### Records to use
- - -
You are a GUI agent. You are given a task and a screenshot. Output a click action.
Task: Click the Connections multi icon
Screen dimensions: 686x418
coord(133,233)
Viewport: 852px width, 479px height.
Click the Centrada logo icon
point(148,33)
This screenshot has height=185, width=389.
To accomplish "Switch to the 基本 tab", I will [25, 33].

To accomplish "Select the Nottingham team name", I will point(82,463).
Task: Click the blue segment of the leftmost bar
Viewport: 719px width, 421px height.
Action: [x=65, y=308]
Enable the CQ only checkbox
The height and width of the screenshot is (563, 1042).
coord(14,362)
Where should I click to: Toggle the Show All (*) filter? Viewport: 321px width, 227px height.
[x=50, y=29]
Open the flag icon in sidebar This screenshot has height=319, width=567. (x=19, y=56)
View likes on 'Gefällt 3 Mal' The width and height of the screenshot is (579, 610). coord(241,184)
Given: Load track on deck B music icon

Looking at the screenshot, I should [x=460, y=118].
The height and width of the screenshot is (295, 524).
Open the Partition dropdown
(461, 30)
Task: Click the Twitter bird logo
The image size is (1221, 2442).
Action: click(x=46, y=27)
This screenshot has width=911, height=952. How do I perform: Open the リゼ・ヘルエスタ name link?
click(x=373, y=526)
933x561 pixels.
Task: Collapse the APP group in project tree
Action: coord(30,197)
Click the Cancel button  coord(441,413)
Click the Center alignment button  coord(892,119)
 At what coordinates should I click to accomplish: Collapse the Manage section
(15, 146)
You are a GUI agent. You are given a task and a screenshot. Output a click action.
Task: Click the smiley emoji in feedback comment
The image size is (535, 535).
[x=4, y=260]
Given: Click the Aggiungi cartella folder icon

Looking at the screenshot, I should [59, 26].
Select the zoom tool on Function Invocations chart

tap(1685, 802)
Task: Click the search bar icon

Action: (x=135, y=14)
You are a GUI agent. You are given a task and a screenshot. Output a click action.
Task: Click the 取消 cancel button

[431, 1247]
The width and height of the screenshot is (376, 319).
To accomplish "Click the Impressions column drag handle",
- - -
### Directive
Rewrite all of the data above as a numbered list with one line per item, leaving out the blank lines.

### Correct output
1. You are a GUI agent. You are given a task and a screenshot. Output a click action.
2. Task: Click the Connections multi icon
3. Screen dimensions: 686x418
4. coord(133,233)
5. Viewport: 852px width, 479px height.
6. Click the Centrada logo icon
7. point(148,33)
8. This screenshot has height=185, width=389.
9. To accomplish "Switch to the 基本 tab", I will [25, 33].
10. To accomplish "Select the Nottingham team name", I will point(82,463).
11. Task: Click the blue segment of the leftmost bar
12. Viewport: 719px width, 421px height.
13. Action: [x=65, y=308]
14. Enable the CQ only checkbox
15. The height and width of the screenshot is (563, 1042).
16. coord(14,362)
17. Where should I click to: Toggle the Show All (*) filter? Viewport: 321px width, 227px height.
18. [x=50, y=29]
19. Open the flag icon in sidebar This screenshot has height=319, width=567. (x=19, y=56)
20. View likes on 'Gefällt 3 Mal' The width and height of the screenshot is (579, 610). coord(241,184)
21. Given: Load track on deck B music icon
22. Looking at the screenshot, I should [x=460, y=118].
23. The height and width of the screenshot is (295, 524).
24. Open the Partition dropdown
25. (461, 30)
26. Task: Click the Twitter bird logo
27. The image size is (1221, 2442).
28. Action: click(x=46, y=27)
29. This screenshot has width=911, height=952. How do I perform: Open the リゼ・ヘルエスタ name link?
30. click(x=373, y=526)
31. 933x561 pixels.
32. Task: Collapse the APP group in project tree
33. Action: coord(30,197)
34. Click the Cancel button  coord(441,413)
35. Click the Center alignment button  coord(892,119)
36.  At what coordinates should I click to accomplish: Collapse the Manage section
37. (15, 146)
38. You are a GUI agent. You are given a task and a screenshot. Output a click action.
39. Task: Click the smiley emoji in feedback comment
40. The image size is (535, 535).
41. [x=4, y=260]
42. Given: Click the Aggiungi cartella folder icon
43. Looking at the screenshot, I should [59, 26].
44. Select the zoom tool on Function Invocations chart
45. tap(1685, 802)
46. Task: Click the search bar icon
47. Action: (x=135, y=14)
48. You are a GUI agent. You are given a task and a screenshot. Output a click action.
49. Task: Click the 取消 cancel button
50. [431, 1247]
51. The width and height of the screenshot is (376, 319).
52. To accomplish "Click the Impressions column drag handle",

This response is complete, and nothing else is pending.